--- START OF Given data ---
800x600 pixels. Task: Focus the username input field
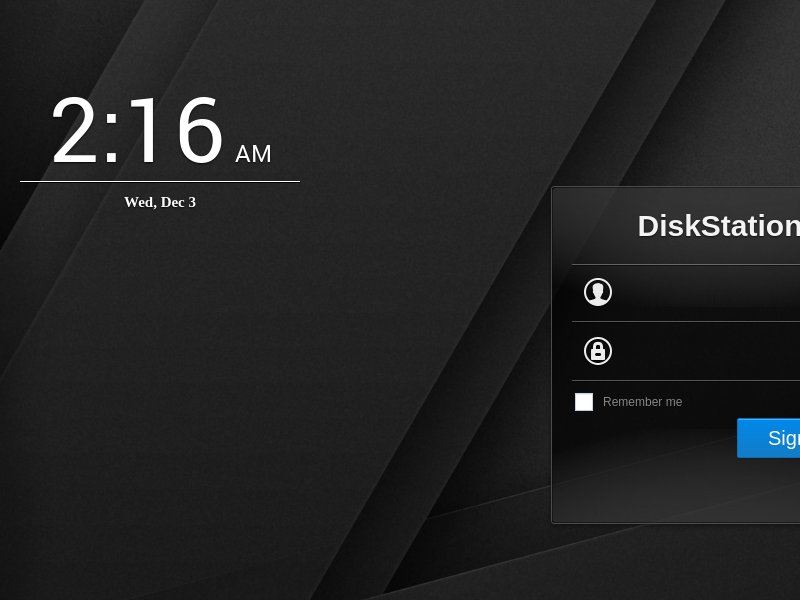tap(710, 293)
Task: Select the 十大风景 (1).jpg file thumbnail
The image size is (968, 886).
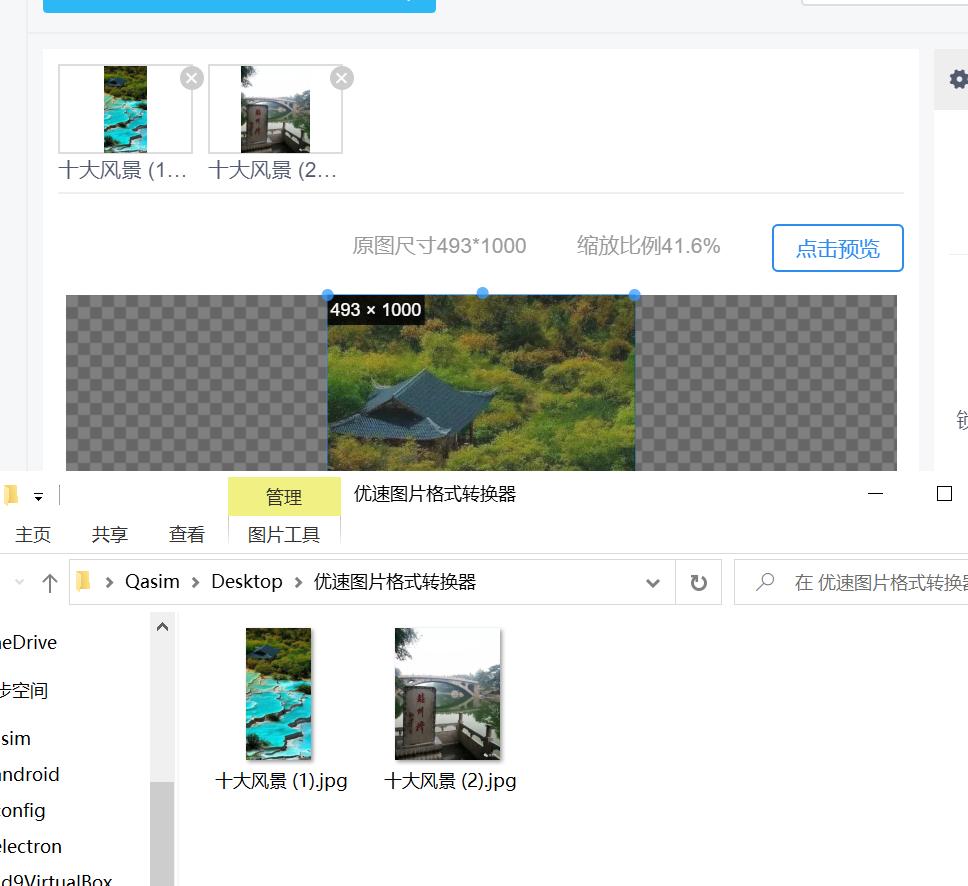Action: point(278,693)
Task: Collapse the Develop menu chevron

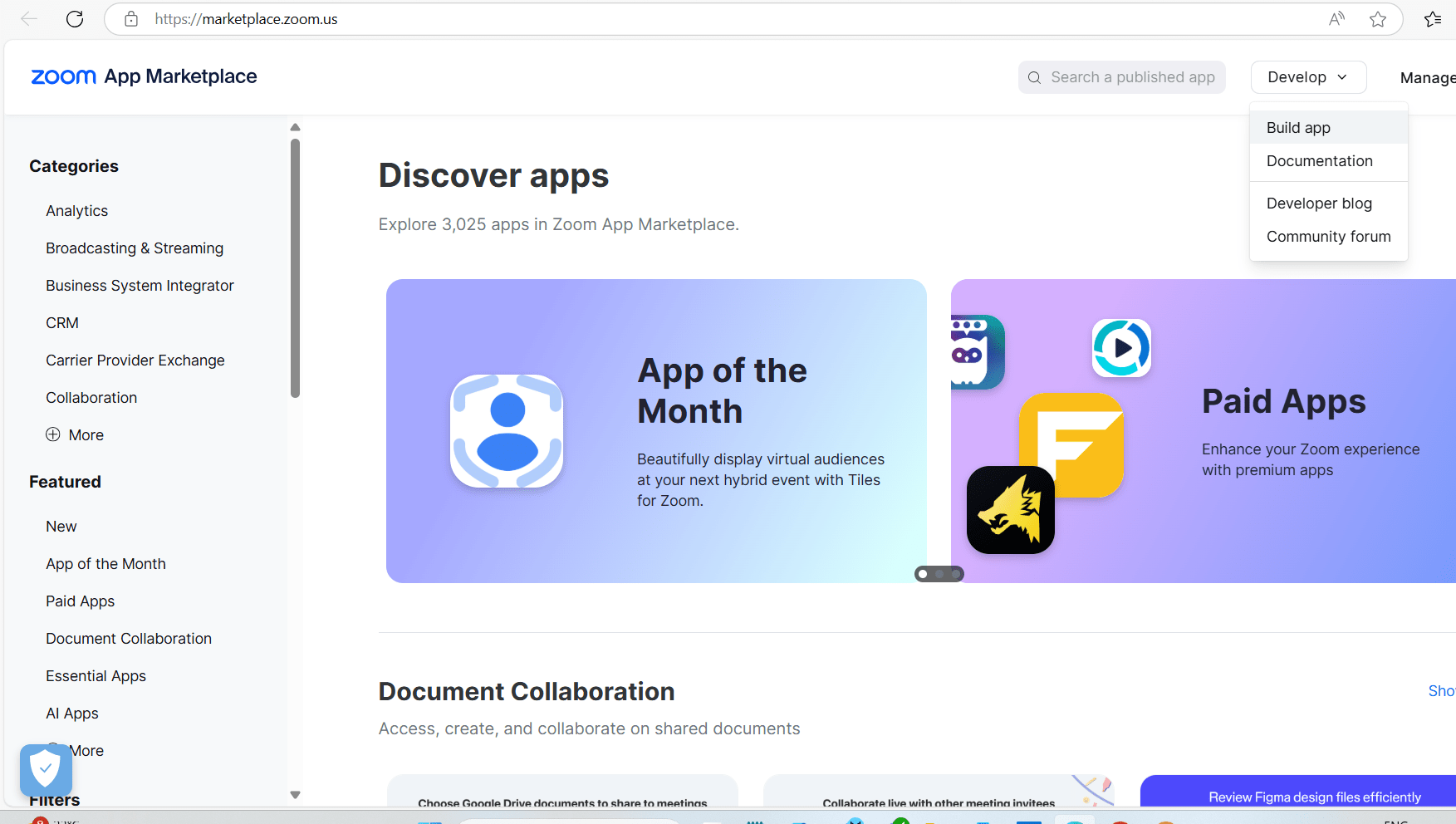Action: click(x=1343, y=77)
--- END OF Given data ---
__Exercise__: Which lines of the material above contain the word "Task"? List each one in full.

__Written response__:
800x600 pixels. Task: Focus the username input field
Task: Select the 十大风景 (1).jpg file thumbnail
Task: Collapse the Develop menu chevron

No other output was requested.